*Work instruction:*
Some of the lines below need repeating. Reproduce exactly those between the lines holding "Instruction: Select Site" and "Open the KİTABXANA menu item", inclusive.

Stored data entries:
════════
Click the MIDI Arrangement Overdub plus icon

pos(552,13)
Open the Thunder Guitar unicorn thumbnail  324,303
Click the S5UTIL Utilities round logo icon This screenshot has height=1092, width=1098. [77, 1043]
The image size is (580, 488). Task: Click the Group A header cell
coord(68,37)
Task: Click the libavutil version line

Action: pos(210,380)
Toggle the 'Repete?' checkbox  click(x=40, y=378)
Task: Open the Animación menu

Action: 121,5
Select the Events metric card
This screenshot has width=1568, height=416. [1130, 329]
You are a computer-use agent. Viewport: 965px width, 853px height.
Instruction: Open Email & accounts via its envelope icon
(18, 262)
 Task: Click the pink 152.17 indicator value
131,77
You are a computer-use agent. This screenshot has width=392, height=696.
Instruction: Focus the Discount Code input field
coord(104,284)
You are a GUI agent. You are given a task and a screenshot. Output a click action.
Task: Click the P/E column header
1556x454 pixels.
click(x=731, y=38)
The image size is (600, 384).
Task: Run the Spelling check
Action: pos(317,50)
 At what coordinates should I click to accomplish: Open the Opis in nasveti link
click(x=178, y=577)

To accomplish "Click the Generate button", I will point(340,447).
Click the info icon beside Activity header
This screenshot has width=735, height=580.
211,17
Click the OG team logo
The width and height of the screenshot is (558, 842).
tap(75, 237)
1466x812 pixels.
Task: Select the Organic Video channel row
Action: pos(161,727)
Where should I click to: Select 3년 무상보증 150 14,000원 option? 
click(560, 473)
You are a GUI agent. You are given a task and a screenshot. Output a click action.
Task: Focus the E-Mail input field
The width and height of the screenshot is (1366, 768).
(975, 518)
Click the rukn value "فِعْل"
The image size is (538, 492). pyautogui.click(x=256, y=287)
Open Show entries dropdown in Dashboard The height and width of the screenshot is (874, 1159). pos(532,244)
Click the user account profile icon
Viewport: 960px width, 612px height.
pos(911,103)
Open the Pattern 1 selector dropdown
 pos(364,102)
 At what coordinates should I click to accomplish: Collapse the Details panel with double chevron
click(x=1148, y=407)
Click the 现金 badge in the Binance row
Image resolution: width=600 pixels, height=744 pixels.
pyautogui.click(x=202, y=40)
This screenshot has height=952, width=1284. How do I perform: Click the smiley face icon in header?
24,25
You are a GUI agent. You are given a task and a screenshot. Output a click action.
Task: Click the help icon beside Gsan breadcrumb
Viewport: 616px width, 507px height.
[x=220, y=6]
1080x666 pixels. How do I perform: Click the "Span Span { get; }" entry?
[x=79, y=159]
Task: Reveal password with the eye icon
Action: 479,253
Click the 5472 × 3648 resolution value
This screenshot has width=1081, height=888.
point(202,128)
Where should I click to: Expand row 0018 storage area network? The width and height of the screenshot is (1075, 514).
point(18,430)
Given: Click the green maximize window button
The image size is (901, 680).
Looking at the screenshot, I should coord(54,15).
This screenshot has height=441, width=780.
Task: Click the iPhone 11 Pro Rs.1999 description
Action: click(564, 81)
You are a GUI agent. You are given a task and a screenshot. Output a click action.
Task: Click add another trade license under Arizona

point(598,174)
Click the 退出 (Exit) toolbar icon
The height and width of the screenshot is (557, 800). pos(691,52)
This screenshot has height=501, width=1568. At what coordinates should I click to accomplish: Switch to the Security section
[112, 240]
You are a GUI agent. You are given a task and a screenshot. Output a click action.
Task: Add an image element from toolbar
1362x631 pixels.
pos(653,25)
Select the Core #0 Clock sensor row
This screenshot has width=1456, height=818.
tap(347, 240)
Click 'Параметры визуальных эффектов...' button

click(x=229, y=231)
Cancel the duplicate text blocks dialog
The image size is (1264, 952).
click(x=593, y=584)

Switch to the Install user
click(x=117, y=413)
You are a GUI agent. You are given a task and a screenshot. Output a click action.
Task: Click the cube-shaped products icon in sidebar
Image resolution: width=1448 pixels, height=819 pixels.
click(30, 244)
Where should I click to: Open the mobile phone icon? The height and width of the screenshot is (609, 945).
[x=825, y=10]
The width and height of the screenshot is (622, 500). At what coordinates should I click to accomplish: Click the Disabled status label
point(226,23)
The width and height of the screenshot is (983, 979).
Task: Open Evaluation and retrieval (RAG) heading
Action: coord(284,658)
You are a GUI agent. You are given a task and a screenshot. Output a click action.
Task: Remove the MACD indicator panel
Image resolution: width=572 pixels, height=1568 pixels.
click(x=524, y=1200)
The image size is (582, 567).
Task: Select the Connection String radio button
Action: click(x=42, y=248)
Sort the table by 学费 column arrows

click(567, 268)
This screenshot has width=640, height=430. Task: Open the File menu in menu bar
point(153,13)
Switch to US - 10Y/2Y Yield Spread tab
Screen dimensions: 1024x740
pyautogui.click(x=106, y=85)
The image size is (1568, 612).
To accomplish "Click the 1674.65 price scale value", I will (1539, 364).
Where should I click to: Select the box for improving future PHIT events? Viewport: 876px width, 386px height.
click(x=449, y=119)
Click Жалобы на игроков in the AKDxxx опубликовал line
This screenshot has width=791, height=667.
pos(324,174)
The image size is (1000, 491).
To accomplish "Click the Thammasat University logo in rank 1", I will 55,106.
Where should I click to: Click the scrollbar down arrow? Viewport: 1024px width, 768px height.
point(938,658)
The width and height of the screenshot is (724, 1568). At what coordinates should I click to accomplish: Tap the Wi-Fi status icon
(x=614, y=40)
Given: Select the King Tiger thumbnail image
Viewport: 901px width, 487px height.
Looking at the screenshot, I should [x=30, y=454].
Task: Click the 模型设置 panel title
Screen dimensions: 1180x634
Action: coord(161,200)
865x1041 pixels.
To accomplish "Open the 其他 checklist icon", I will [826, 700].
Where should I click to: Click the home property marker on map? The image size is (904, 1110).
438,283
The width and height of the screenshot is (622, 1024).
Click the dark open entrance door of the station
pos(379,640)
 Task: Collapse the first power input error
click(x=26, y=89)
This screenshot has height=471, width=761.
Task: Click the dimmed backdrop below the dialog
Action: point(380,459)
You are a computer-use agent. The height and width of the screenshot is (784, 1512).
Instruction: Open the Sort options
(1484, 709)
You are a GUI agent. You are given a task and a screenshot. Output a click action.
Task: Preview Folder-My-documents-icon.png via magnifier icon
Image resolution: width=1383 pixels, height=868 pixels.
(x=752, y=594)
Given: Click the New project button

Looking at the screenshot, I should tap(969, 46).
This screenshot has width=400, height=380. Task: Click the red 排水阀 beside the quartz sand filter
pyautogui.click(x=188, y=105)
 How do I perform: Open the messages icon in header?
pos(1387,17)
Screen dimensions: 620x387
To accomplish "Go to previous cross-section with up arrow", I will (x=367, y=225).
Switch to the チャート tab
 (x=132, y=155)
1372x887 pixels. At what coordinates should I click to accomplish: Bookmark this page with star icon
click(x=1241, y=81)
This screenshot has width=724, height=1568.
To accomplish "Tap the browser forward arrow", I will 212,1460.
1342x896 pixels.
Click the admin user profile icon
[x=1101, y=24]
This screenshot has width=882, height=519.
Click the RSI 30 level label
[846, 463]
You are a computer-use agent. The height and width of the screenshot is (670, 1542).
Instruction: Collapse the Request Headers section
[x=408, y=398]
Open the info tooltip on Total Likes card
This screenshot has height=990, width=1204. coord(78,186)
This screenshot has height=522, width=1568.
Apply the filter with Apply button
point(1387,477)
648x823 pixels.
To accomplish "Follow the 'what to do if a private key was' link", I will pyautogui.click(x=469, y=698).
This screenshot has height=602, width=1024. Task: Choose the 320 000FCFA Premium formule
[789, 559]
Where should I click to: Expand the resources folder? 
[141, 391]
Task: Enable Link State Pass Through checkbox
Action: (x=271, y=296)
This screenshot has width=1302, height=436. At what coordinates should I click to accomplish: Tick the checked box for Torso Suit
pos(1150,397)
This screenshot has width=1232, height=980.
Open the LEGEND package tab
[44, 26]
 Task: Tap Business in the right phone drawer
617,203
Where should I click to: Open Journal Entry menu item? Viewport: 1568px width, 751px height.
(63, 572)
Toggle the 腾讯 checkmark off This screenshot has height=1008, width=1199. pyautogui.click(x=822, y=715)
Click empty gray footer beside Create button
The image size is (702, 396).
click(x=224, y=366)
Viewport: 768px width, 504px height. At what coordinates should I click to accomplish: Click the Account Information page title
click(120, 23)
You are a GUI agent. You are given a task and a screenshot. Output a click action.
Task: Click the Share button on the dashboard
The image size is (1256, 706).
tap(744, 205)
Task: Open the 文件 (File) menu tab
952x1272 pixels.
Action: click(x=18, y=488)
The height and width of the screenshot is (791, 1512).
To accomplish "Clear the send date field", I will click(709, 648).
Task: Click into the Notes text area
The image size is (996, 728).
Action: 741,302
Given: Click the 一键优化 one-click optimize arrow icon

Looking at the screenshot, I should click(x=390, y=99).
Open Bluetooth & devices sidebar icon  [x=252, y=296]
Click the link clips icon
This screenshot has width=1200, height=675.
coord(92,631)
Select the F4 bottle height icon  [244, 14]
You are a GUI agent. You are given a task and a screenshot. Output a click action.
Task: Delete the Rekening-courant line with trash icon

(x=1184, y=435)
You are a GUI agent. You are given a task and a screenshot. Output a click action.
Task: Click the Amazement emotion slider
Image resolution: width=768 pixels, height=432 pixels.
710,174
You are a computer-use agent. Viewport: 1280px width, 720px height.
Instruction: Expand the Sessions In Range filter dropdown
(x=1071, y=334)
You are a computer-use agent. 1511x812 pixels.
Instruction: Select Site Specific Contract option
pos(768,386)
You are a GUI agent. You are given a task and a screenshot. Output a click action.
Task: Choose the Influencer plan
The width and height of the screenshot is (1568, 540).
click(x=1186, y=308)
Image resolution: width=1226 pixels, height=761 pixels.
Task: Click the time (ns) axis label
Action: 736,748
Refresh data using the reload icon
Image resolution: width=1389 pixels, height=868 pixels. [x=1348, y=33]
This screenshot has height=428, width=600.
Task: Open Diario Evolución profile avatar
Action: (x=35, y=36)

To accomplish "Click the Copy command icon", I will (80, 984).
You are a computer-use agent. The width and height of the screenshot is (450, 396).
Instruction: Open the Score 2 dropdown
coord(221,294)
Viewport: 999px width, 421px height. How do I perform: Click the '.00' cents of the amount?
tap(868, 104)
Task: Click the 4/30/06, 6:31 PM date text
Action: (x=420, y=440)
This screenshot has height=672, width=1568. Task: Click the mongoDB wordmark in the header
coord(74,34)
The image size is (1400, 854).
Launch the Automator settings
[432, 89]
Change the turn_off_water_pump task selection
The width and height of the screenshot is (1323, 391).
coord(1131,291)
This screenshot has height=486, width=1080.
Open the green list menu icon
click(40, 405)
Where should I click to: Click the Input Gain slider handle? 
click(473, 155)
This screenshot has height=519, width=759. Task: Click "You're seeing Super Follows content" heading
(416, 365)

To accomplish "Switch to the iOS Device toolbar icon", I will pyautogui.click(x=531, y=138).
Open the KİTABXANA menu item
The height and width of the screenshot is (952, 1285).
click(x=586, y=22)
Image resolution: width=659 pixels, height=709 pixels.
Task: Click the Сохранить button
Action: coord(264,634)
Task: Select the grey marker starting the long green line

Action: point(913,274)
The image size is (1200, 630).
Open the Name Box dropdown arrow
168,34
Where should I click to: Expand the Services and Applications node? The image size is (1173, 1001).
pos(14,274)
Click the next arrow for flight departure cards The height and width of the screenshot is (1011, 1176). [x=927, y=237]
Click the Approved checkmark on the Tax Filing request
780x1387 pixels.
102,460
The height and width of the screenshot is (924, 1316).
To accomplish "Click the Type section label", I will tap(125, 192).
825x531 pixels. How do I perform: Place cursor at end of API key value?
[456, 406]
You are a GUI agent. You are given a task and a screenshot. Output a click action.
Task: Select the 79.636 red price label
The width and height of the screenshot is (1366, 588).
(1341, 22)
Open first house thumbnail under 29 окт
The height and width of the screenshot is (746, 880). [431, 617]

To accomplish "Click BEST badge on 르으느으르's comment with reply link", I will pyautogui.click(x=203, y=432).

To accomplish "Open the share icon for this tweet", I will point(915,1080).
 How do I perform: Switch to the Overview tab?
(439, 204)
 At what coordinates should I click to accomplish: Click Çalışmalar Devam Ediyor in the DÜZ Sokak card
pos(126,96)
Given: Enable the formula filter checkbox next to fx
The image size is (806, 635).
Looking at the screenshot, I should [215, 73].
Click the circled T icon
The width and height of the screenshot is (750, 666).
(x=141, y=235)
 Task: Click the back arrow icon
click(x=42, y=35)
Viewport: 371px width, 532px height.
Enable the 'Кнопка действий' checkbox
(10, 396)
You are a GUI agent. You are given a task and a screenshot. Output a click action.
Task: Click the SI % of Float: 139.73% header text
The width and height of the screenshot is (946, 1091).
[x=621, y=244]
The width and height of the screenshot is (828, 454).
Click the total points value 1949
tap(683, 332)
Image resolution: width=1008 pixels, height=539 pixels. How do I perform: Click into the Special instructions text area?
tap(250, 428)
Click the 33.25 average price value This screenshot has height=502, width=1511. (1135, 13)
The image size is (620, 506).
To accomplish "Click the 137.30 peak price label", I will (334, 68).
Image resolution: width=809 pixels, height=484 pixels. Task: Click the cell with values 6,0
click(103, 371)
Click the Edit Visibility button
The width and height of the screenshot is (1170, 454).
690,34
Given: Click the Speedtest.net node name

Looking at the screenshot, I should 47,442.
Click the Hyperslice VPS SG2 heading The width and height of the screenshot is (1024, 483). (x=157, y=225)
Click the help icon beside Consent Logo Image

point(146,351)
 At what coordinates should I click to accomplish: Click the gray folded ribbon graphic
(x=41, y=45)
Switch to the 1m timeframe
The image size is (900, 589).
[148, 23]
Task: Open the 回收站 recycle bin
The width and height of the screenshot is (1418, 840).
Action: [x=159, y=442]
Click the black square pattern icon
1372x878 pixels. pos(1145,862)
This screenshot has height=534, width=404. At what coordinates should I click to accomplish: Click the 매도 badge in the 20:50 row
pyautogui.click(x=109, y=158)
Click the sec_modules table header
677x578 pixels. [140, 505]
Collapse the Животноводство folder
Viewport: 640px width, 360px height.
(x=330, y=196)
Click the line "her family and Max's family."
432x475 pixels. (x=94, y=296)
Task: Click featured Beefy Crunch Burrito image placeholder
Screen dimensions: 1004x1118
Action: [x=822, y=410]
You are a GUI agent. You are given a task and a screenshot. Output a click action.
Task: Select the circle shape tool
════════
*Your solution:*
Instruction: Select Site Specific Contract option
pos(768,386)
You are a GUI agent. You are given a task and a screenshot. Output a click action.
Task: Choose the Influencer plan
The width and height of the screenshot is (1568, 540).
click(x=1186, y=308)
Image resolution: width=1226 pixels, height=761 pixels.
Task: Click the time (ns) axis label
Action: 736,748
Refresh data using the reload icon
Image resolution: width=1389 pixels, height=868 pixels. [x=1348, y=33]
This screenshot has height=428, width=600.
Task: Open Diario Evolución profile avatar
Action: (x=35, y=36)

To accomplish "Click the Copy command icon", I will (80, 984).
You are a computer-use agent. The width and height of the screenshot is (450, 396).
Instruction: Open the Score 2 dropdown
coord(221,294)
Viewport: 999px width, 421px height. How do I perform: Click the '.00' cents of the amount?
tap(868, 104)
Task: Click the 4/30/06, 6:31 PM date text
Action: (x=420, y=440)
This screenshot has height=672, width=1568. Task: Click the mongoDB wordmark in the header
coord(74,34)
The image size is (1400, 854).
Launch the Automator settings
[432, 89]
Change the turn_off_water_pump task selection
The width and height of the screenshot is (1323, 391).
coord(1131,291)
This screenshot has height=486, width=1080.
Open the green list menu icon
click(40, 405)
Where should I click to: Click the Input Gain slider handle? 
click(473, 155)
This screenshot has height=519, width=759. Task: Click "You're seeing Super Follows content" heading
(416, 365)

To accomplish "Switch to the iOS Device toolbar icon", I will pyautogui.click(x=531, y=138).
Open the KİTABXANA menu item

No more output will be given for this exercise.